The first term of an AP is 6 and the fifth term is 18. Find the number of terms in the series having a sum of 162
Let's denote the common difference of the arithmetic progression (AP) as $d$.
The first term, $a_1$, is given as 6, and the fifth term, $a_5$, is given as 18.
Using the formula for the general term of an AP, we can write:
$a_1=6$
$a_5=6+4d=18$
Subtracting 6 from both sides of the second equation, we have:
$4d=18-6=12$
Dividing both sides by 4, we find that $d=3$.
Now, we want to find the number of terms $n$ such that the sum of the terms is 162.
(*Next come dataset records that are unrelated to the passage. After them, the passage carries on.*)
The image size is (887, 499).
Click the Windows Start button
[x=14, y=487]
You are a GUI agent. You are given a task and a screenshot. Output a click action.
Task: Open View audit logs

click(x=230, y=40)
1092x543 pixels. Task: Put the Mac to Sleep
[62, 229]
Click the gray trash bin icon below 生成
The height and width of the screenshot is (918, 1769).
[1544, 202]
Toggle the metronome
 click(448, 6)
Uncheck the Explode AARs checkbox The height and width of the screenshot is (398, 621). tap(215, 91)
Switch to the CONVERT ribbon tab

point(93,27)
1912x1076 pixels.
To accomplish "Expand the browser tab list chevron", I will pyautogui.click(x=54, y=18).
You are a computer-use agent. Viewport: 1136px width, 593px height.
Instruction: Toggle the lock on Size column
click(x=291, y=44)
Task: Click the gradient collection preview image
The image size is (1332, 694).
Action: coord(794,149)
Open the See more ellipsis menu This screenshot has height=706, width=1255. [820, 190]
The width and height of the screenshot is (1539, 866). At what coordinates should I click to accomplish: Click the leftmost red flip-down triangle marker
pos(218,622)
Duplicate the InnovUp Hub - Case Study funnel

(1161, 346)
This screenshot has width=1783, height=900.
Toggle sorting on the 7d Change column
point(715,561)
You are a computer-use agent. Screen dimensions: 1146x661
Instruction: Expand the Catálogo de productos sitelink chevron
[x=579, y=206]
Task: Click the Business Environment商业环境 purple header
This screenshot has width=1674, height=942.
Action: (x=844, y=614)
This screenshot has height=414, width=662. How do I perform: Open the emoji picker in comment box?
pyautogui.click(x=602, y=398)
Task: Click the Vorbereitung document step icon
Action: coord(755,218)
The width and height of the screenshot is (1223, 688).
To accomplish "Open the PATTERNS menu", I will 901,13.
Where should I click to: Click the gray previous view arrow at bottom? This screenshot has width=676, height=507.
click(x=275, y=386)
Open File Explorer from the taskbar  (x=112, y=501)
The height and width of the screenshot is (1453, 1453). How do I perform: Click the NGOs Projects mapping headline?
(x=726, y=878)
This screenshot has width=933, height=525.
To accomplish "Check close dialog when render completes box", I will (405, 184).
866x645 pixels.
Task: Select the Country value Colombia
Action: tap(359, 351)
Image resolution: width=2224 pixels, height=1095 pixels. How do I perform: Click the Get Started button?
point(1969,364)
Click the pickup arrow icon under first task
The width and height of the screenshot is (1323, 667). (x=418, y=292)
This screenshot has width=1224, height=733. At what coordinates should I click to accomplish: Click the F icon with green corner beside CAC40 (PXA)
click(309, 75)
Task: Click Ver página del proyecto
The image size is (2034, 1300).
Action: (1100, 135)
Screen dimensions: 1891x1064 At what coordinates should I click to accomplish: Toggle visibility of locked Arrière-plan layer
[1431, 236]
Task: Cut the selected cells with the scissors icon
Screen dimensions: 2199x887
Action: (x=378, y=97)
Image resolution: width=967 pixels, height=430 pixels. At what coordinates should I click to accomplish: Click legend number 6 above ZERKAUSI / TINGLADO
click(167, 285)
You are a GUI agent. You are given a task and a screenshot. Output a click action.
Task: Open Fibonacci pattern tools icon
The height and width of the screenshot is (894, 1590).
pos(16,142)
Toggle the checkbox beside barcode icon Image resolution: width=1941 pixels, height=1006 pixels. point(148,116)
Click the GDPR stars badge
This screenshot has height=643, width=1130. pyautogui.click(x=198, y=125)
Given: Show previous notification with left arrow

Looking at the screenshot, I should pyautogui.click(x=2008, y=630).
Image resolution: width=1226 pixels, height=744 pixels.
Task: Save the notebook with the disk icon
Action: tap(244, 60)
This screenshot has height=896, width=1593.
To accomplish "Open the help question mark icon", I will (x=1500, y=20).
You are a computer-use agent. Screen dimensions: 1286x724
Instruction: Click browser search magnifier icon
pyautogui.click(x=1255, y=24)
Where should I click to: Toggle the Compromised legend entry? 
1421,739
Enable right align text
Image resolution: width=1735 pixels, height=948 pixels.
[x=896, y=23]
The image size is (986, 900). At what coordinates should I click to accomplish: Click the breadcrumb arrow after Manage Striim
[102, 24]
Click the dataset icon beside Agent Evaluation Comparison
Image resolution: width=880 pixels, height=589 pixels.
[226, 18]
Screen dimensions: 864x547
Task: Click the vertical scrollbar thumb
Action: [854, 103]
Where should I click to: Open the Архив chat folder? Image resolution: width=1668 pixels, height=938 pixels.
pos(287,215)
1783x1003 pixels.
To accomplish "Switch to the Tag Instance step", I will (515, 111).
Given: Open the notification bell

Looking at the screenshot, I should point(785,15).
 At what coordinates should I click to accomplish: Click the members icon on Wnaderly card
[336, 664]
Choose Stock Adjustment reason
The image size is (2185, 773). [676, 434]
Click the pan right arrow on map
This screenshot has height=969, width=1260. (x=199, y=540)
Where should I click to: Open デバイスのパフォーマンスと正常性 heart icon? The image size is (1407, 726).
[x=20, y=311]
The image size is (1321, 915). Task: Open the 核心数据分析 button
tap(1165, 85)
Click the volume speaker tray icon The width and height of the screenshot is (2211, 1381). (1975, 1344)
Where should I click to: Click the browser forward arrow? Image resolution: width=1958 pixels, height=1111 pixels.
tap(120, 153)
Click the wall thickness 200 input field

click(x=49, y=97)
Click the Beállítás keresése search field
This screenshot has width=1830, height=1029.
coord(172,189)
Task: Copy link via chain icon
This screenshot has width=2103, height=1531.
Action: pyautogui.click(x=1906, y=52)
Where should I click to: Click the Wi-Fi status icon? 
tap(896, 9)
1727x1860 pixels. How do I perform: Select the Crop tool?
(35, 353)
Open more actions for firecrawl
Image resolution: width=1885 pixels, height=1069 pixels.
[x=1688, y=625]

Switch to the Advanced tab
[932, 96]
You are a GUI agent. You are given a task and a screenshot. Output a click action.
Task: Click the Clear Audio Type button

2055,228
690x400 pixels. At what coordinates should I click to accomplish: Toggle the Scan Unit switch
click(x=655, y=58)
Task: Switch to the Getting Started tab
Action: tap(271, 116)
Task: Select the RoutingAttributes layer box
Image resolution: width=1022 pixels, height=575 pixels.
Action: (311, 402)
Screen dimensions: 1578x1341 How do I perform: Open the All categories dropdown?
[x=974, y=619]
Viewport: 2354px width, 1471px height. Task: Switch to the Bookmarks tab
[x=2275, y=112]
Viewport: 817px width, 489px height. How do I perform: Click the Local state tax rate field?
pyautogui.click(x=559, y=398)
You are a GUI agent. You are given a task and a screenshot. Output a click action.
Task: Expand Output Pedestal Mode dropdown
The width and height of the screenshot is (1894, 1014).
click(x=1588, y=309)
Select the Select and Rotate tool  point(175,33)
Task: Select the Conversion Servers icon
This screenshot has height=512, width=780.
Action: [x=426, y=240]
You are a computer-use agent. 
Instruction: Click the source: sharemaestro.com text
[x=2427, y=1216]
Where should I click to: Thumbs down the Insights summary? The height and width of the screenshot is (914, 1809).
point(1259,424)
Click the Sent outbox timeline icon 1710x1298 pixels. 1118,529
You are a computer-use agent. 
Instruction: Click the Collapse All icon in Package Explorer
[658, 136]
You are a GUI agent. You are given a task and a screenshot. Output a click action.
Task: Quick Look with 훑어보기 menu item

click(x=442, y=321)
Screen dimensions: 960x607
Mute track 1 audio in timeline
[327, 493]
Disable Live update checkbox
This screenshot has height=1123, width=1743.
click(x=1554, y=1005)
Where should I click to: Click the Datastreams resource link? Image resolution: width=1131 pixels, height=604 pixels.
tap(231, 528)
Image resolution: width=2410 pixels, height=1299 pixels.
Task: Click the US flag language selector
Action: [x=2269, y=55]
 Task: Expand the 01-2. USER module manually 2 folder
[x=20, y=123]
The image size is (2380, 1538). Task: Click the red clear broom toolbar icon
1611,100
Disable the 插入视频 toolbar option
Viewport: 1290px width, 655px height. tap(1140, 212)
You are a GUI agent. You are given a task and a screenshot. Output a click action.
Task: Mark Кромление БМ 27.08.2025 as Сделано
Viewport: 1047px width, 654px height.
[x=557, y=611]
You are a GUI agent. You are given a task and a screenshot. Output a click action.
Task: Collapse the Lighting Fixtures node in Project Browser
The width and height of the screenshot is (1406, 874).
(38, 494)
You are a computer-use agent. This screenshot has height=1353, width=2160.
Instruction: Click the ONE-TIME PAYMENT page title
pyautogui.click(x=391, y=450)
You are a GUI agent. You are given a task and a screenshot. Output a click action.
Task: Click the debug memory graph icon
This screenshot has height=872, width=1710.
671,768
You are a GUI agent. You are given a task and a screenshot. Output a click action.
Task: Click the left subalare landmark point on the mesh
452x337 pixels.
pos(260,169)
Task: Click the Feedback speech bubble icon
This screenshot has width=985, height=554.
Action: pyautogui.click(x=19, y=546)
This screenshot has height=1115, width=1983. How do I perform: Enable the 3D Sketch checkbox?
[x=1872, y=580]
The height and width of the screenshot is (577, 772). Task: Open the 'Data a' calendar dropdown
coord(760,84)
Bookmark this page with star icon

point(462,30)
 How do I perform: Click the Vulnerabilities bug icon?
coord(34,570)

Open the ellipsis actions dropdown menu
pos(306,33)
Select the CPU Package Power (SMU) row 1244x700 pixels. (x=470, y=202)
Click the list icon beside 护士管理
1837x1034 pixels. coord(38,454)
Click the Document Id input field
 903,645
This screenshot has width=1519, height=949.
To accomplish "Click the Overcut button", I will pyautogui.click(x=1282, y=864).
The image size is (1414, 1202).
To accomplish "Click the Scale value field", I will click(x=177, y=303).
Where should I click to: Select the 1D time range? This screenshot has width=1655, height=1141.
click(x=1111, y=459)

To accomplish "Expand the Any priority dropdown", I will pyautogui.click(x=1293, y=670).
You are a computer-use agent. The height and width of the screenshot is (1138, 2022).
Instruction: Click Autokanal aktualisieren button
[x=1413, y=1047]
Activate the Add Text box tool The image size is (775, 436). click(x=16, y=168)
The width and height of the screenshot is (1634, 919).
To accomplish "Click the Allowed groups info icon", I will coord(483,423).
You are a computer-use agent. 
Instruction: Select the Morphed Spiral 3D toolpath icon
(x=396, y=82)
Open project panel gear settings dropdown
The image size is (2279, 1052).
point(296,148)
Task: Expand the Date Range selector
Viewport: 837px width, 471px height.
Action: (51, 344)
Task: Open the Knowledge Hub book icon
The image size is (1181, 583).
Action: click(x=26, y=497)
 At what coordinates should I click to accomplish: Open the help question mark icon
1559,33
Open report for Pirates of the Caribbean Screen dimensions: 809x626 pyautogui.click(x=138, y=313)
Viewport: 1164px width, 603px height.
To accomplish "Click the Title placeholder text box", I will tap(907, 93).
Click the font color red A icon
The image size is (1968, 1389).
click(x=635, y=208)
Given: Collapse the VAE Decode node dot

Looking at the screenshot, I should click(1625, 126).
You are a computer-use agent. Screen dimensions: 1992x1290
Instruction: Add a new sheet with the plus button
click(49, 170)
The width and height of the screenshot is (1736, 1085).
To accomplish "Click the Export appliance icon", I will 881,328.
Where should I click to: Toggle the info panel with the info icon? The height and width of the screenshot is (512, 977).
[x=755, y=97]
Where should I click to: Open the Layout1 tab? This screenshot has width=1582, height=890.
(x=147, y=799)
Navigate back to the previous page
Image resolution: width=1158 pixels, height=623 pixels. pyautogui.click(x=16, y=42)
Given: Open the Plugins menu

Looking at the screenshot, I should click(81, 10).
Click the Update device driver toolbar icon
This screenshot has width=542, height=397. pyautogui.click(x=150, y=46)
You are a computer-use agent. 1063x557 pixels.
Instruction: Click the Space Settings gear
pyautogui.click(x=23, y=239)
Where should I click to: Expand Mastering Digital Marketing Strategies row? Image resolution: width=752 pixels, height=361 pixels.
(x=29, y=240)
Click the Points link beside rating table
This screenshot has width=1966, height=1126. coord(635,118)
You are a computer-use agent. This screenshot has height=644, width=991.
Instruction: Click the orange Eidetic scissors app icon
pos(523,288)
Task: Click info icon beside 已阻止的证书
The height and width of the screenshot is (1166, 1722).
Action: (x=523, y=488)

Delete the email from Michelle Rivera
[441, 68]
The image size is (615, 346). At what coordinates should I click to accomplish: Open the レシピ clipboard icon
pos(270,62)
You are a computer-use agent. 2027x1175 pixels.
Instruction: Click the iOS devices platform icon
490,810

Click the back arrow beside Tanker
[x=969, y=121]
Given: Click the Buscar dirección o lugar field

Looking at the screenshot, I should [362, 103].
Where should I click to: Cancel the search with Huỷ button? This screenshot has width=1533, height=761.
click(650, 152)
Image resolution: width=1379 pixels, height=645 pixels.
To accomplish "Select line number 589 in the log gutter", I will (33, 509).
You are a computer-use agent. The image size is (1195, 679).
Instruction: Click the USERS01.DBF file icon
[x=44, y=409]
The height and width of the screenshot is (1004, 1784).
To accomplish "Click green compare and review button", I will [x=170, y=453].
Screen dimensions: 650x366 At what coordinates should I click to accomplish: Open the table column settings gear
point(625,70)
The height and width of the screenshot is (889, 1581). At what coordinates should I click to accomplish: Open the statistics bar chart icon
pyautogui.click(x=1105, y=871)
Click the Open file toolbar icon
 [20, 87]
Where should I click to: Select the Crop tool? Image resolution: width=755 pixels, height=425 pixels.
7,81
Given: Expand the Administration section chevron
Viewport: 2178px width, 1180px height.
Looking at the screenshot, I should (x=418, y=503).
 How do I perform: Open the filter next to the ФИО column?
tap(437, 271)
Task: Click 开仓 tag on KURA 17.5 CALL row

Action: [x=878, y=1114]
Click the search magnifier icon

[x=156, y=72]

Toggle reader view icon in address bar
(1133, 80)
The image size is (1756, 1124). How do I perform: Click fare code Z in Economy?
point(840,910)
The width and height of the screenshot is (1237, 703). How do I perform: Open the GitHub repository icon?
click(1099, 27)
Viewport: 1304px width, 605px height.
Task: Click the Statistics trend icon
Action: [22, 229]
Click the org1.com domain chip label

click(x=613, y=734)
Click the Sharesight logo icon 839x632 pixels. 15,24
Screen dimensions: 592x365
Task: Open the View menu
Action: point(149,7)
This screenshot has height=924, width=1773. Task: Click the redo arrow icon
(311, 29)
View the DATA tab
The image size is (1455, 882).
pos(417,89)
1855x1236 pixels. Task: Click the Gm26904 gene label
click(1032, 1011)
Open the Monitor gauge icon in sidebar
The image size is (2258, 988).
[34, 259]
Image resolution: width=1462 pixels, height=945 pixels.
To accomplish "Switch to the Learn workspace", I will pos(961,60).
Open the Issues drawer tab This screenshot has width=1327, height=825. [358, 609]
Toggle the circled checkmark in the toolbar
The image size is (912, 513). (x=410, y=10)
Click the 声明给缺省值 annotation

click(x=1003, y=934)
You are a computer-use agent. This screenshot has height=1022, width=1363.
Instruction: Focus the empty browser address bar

Using the formula for the sum of the first $n$ terms of an AP, we can write:
$S_n = \frac{n}{2}(2a_1+(n-1)d)$
Substituting $a_1=6$ and $d=3$, we have:
$162 = \frac{n}{2}(2(6)+(n-1)(3))$
Simplifying the equation:
$162 = 3n + 3n^2 -3n$
Rearranging the equation:
$3n^2 + 3n -162 = 0$
Dividing both sides of the equation by 3, we get:
$n^2 + n - 54 = 0$
Factoring the quadratic equation, we have:
$(n + 9)(n - 6) = 0$
Setting each factor equal to zero and solving for $n$, we find that $n=-9$ or $n=6$.
Since the number of terms cannot be negative, the number of terms in the series with a sum of 162 is $n=6$.